Chelsea Clinton hit the trail for the first time this election cycle on Tuesday to campaign for her mother, and she came out swinging.
In New Hampshire, the younger Clinton attacked Bernie Sanders’ Medicare-for-all, or single-payer, health care plan by wondering if it would in fact take away coverage from millions of people.
“Sen. Sanders wants to dismantle Obamacare, dismantle the CHIP program, dismantle Medicare, and dismantle private insurance,” she said, according to MSNBC. “I worry if we give Republicans Democratic permission to do that, we’ll go back to an era—before we had the Affordable Care Act—that would strip millions and millions and millions of people off their health insurance.”
Chelsea Clinton is technically right: Millions of Americans would lose their current health insurance plans, which would be replaced by enrollment in a coverage program available to all (except, perhaps, undocumented immigrants). But it’s unclear how a plan that would make almost everyone eligible for coverage would strip millions of health care coverage, which is what Clinton seemed to be saying. (The Clinton campaign did not immediately respond to a request for comment.)
Sanders’ health care plan, which he outlined in legislation in 2013, would replace the current piecemeal approach to coverage through many different programs—private insurance, Medicare, Medicaid, CHIP—with government-provided coverage for everyone. As with the Affordable Care Act’s health care exchanges, Sanders’ 2013 bill relies on states to develop single-payer plans. But as the Sanders campaign stresses, any state that refused to set up a singe-payer system would have the federal government step in and do it. So unlike with the current Medicaid expansion, states could not opt out of “Berniecare.”
“It is time for the United States to join the rest of the industrialized world and provide health care as a right to every man, woman, and child,” Sanders campaign spokeswoman Arianna Jones said in a statement responding to Chelsea Clinton’s attack. “A Medicare-for-all plan will save the average middle-class family $5,000 a year. Further, the Clinton campaign is wrong. Our plan will be implemented in every state in the union regardless of who is governor.”

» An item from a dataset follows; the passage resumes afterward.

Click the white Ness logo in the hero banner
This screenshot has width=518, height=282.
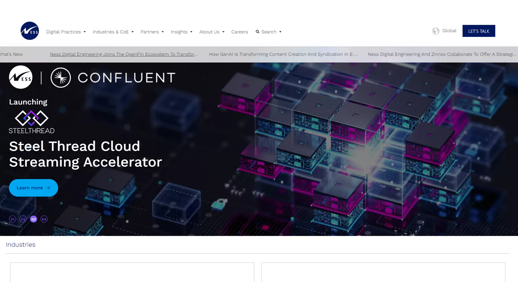(x=21, y=77)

Like her daughter, Hillary Clinton has taken to attacking Sanders over health care, despite having said in 2008 that Democrats shouldn’t criticize each other over universal health care. In Iowa on Monday, Clinton called Sanders’ plan a “risky deal.” Expect this issue to come up on Sunday, when Clinton and Sanders face off in the last debate before voting begins with the February 1 caucuses in Iowa.